How to Leave A Narcissist! — by Dr. Anne Brown | Backbone Power
Stop Asking why they keep doing it and start asking why you keep allowing it.
Charles J. Orlando
Today we are going to address leaving a narcissist emotionally and physically. Many people feel they cannot leave physically because of logistical concerns (e.g. money, no support system, housing, etc.), so leaving emotionally becomes vitally important. Knowledge is the best weapon you have in this scenario.
The Components of Emotional Abuse
What do I mean to leave emotionally? For the purpose of this discussion, I mean work to NOT get caught in the emotional abuse trap of the Narcissist. Let’s look at a few key components of emotional abuse.

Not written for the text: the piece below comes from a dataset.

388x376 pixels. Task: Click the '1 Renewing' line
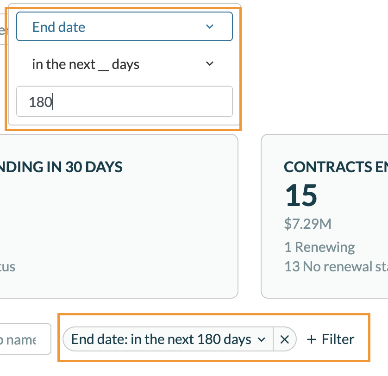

- Gaslighting/circular conversations
Whether the lying occurs on Day 1 or Day 5981 of your time with the Narcissists, don’t question yourself when someone lies to you. If you are a person of integrity, someone who keeps’s his/her word, don’t blame yourself when someone lies to you. Get out your journal (keeping a journal is a very good idea) and write down the date and the facts about the lie. Title this page “Lies I have been told by the Narcissist in my Life”. On Monday he/she told me we were going to my favorite basketball team’s game on Saturday. On Thursday he/she told me he never said we were going to the game.
The way you language the event (describing the person’s behavior in facts), then writing it all down, the reading and rereading, will help you not question yourself. I personally hope, if you need a page called Lies I have been Told, you will leave the relationship immediately. Remember in a new relationship with a Narcissist he/she will charm you while making fake promises to pull you in so notice this and act accordingly.